Lemma: If $R$ is a one-dimensional local integral domain, then $R_F$ will be a two or more-dimensional local integral domain.

Corollary: If $1 \leq Dim(R) < \infty$, then $Dim(R_F) > Dim(R)$.

Proof of corollary: Let $n \geq 1$ be the dimension of $R$. Then we have $n$ strict inclusions of prime ideals, as $P_0 \subsetneq P_1 \subsetneq \cdots \subsetneq P_n$. Since the prime ideals of $R/P_0$ are in a one to one, order preserving correspondence with the prime ideals of $R$ which contain $P_0$, we have in the integral domain $\mathcal R = R/P_0$ $n$ strict inclusions of prime ideals, as $$ \{0\} = P_0/P_0 \subsetneq P_1/P_0 \subsetneq \cdots \subsetneq P_n/P_0$$. There are no prime ideals between $P_0/P_0$ and $P_1/P_0$; such an ideal would have to take the form $I/P_0$ with $P_0 \subsetneq I \subsetneq P_1$, which forces $Dim(R) > n$.

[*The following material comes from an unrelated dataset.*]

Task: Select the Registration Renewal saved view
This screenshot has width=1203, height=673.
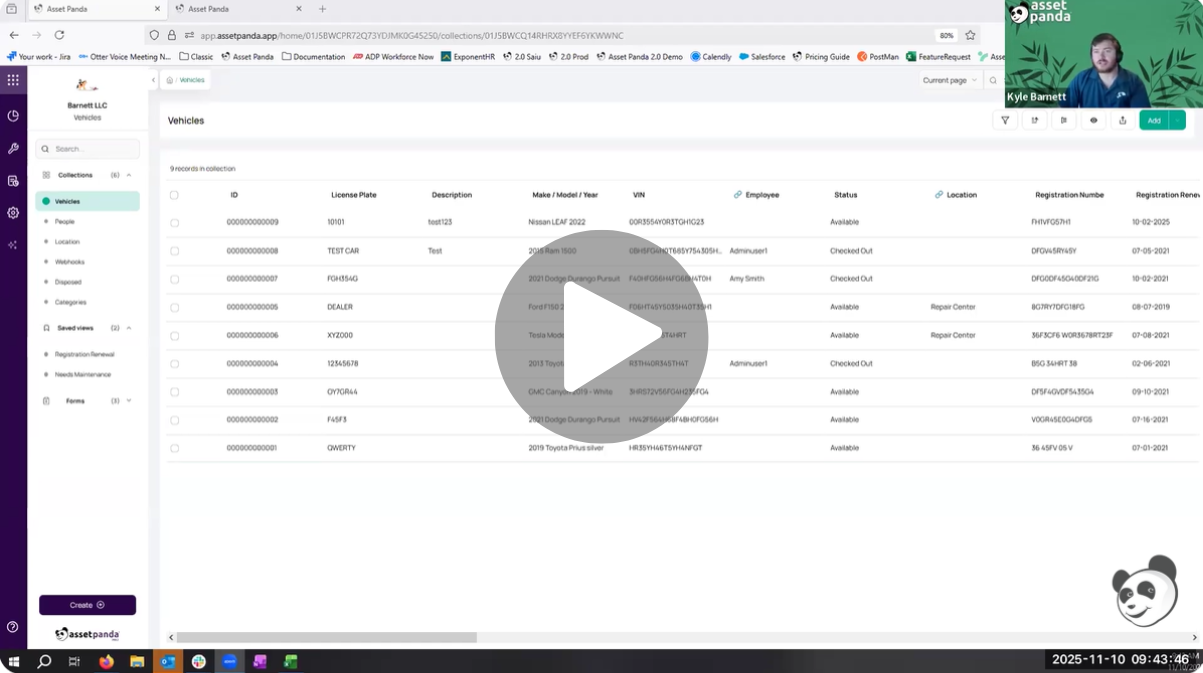Action: click(85, 354)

Relabeling the ideals, as $\mathfrak P_0 = P_0/P_0, \mathfrak P_1 = P_1/P_0$ etc., it then follows that $\mathcal R_{\mathfrak P_1}$ is a one-dimensional local integral domain: $\mathfrak P_1 \mathcal R_{\mathfrak{P_1}}$ is the unique maximal ideal of $\mathcal R_{\mathfrak P_1}$, and the prime ideals thereof are in order preserving correspondence with the prime ideals of $\mathcal R$ contained in $\mathfrak P_1$. But there are no such ideals except $\mathfrak P_0 = \{0\}$ and $\mathfrak P_1$.

Since $\mathcal R_{\mathfrak P_1}$ is a one-dimensional local integral domain, the lemma above tells us that $(\mathcal R_{\mathfrak P_1})_F$, and hence $(\mathcal R_{F})_{(\mathfrak{P_1})_F}$ (recall they are isomorphic), has dimension $> 1$, i.e. there is a prime ideal $\mathcal Q$ of $(\mathcal R_{F})_{(\mathfrak P_1)_F}$ with $\{0\} \subsetneq \mathcal Q \subsetneq (\mathfrak P_{1})_F (\mathcal R_{F})_{\mathfrak{P_{1}}_F}$.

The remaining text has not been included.